Since 1934 the Ex-Im Bank has played a significant part in internationalist plans to redistribute the world’s wealth and build up America’s enemies. And since Council on Foreign Relation (CFR) Insiders have dominated every presidential administration since World War II, presidential support for the Bank has not been an option. The Obama administration’s claim that reauthorizing the Bank will ensure a level playing field for U.S. businesses, at no cost to American taxpayers, does not reflect historical experience.

The network of CFR influence on behalf of the Ex-Im Bank has not been limited to the presidency.   An overwhelmingly bi-partisan majority in both chambers of Congress approved the reauthorization.
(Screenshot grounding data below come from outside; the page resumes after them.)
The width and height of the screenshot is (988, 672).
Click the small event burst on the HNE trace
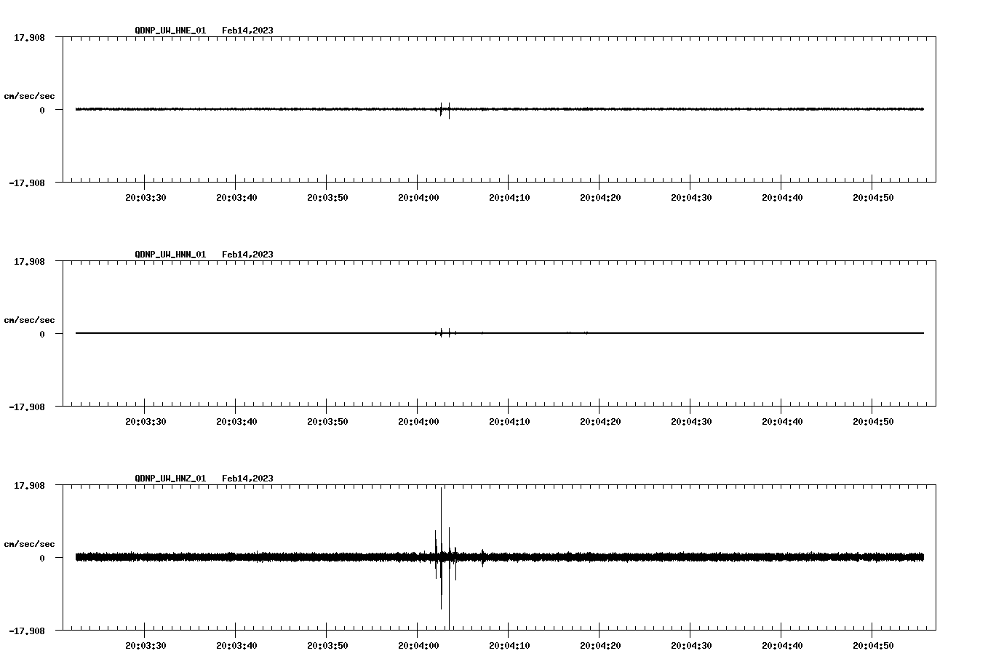pos(444,109)
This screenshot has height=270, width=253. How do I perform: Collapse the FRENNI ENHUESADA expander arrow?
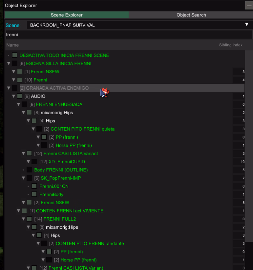(x=19, y=104)
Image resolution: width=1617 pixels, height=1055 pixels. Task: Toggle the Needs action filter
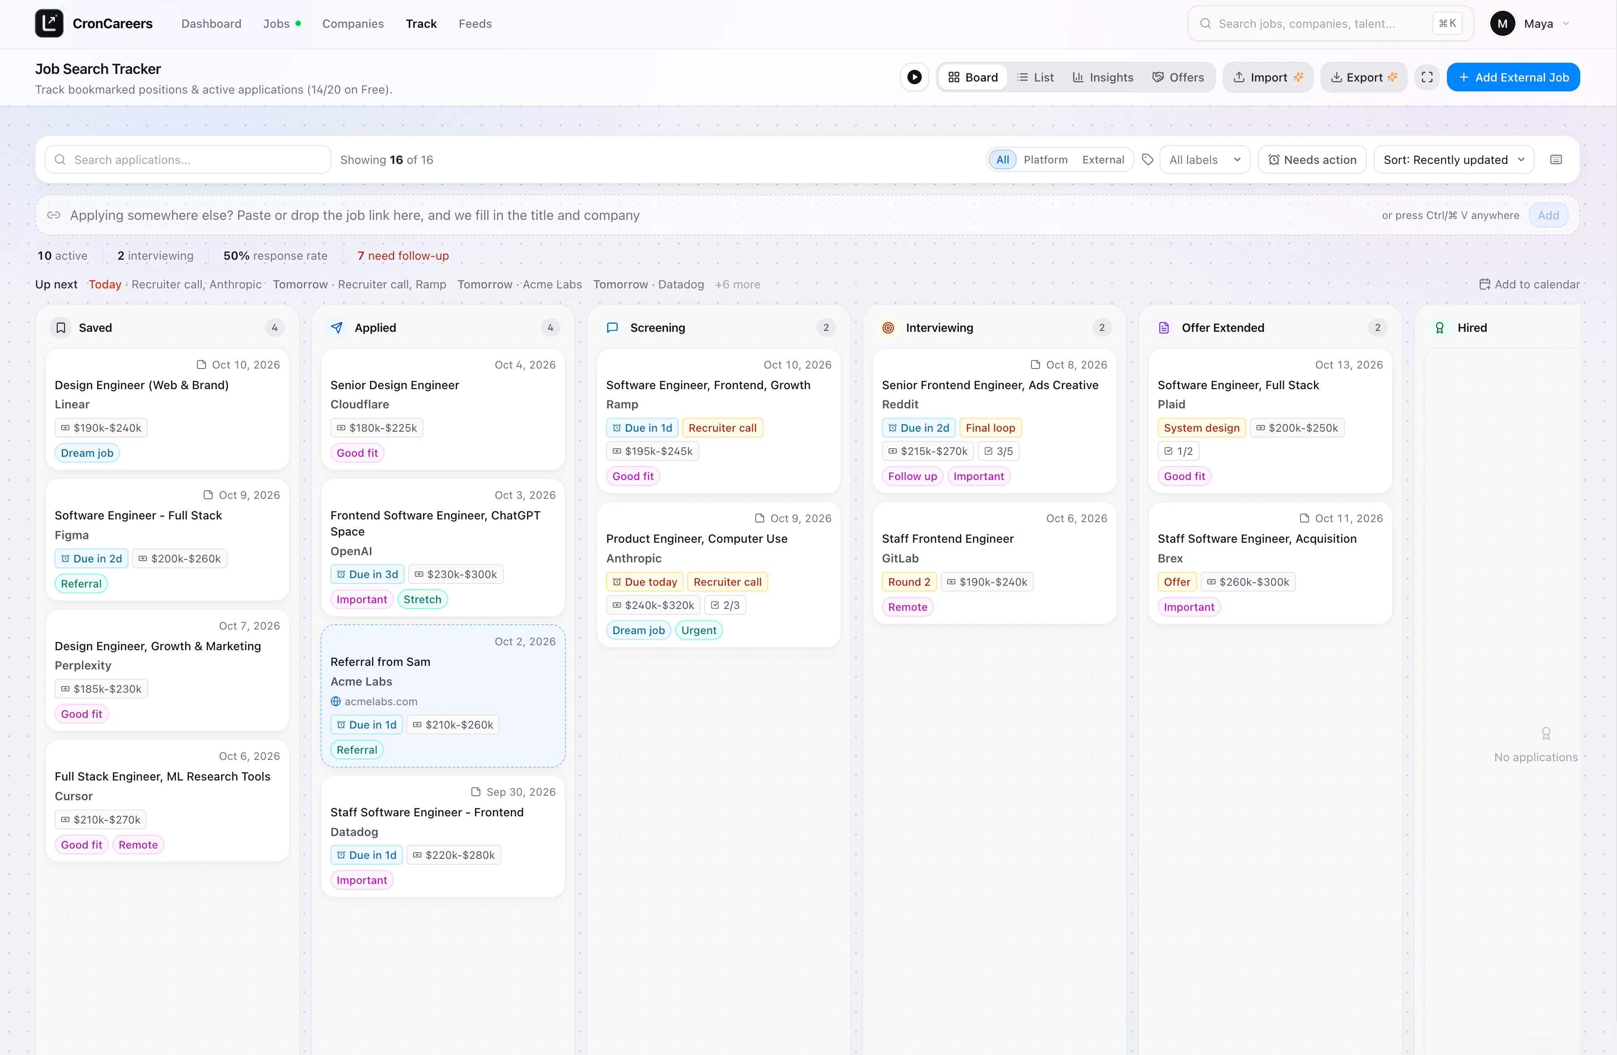pos(1312,160)
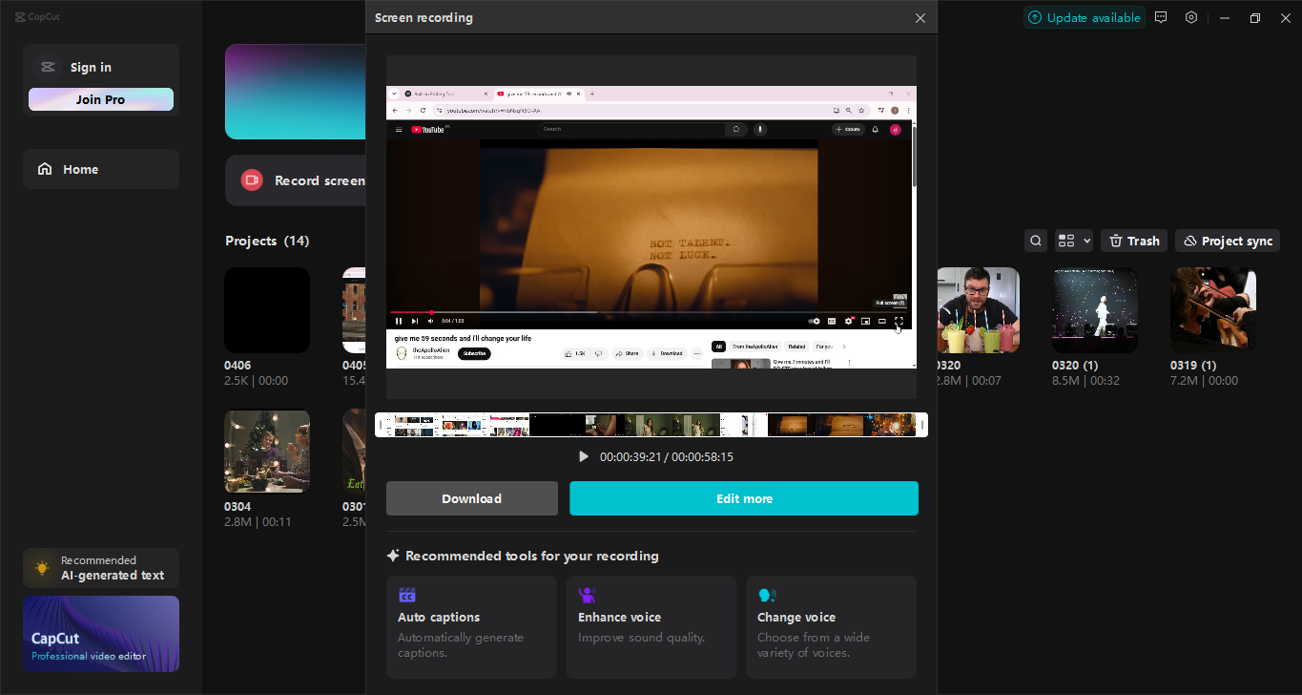The height and width of the screenshot is (695, 1302).
Task: View deleted projects via the Trash icon
Action: (x=1133, y=240)
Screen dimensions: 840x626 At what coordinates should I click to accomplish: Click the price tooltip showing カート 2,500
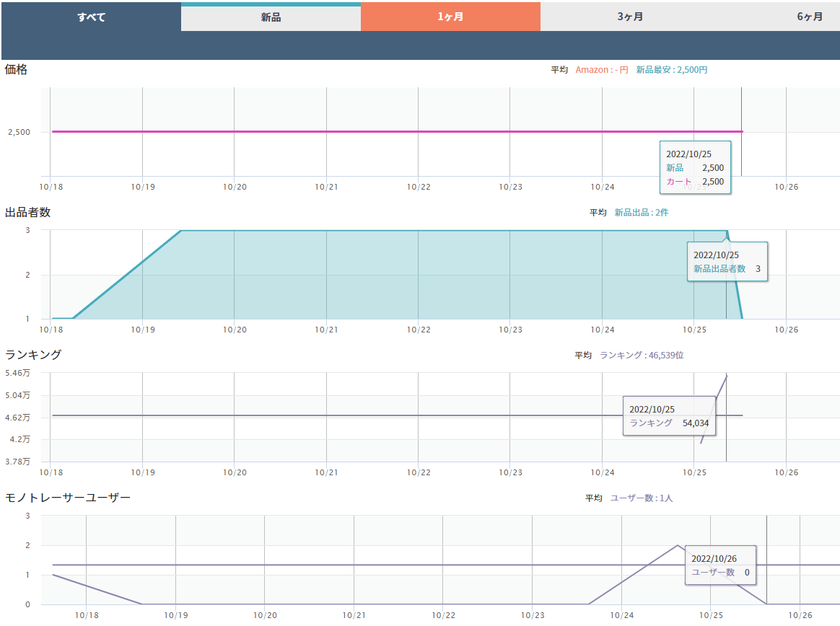[x=695, y=168]
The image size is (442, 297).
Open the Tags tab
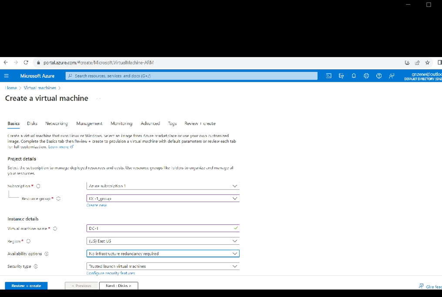(172, 124)
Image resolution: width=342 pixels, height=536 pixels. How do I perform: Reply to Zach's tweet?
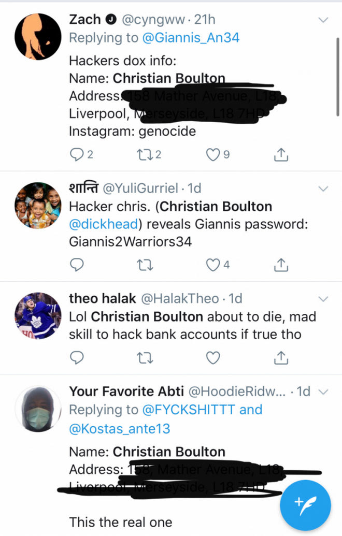tap(77, 154)
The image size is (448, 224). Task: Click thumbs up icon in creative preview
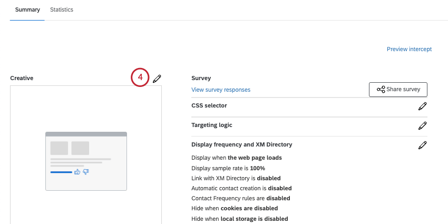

Indeed, H.R. 2072 was introduced in the House by Republican Representative Gary Miller of California. Democrats supported the measure unanimously (with 7 not voting). In the Senate, Miller’s measure also received unanimous Democratic support (with the exception of 1 Democrat who did not vote).

In 1934, President Franklin Roosevelt created the Ex-Im Bank by executive order to underwrite trade with Joseph Stalin’s troubled regime. (In 1945 Congress established the Ex-Im Bank as an independent agency of the Executive branch.)

But it was not until 1972 that President Nixon opened the Ex-Im Bank’s financing spigot with the Soviets.   Exposed Soviet spy-ring leader Victor Perlo, a former high official on the War Production Board, commented approvingly that the federal government was finally using the Export-Import Bank “for its original purpose of financing trade with socialist countries.”

Under President Nixon, the Ex-Im Bank became a cornerstone of Insider strategy for the deindustrialization of America, the international redistribution of wealth, and the development of Communist power. The Soviets would use Ex-Im bank credits to purchase equipment for their Kama River truck factory, designed to produce 150,000 heavy trucks per year (subsequently used to support the invasion of Afghanistan).

A division of the Pullman Company built the $2 billion plant. The Soviets supplied 10 percent of the financing. The other 90 percent was divided equally between the Export-Import Bank and David Rockefeller’s Chase Manhattan.

The importance of the Ex-Im Bank to Insider plans can be seen in Nixon’s appointment of William J. Casey (CFR) in 1974 to head up the Bank. CFR heavyweight Henry Kissinger, Nixon’s Secretary of State at the time, had recommended Casey for the job.

The previous year, Kissinger had also arranged Casey’s appointment as Under Secretary of State. National security expert Frank Capell slammed the assignment:

“Under State Department security of the [Otto] Otepka era, it is very doubtful that William Casey would have been granted clearance. His past known associations with Communists in Europe, his questionable financial dealings, and his pro-Soviet outlook would have raised many questions about the propriety of his holding a position as Undersecretary of State.”

 Nevertheless, in 1980 Ronald Reagan tapped Casey to manage his successful campaign for the presidency, and, as president, Reagan appointed Casey to the post of Director of the CIA (see Chapter 11 in Masters of Deception). Further bringing the Reagan image into question, in 1966 Casey had run unsuccessfully for a New York congressional seat as a “Javits Republican.” (Senator Jacob Javits represented the far left-wing of the GOP.)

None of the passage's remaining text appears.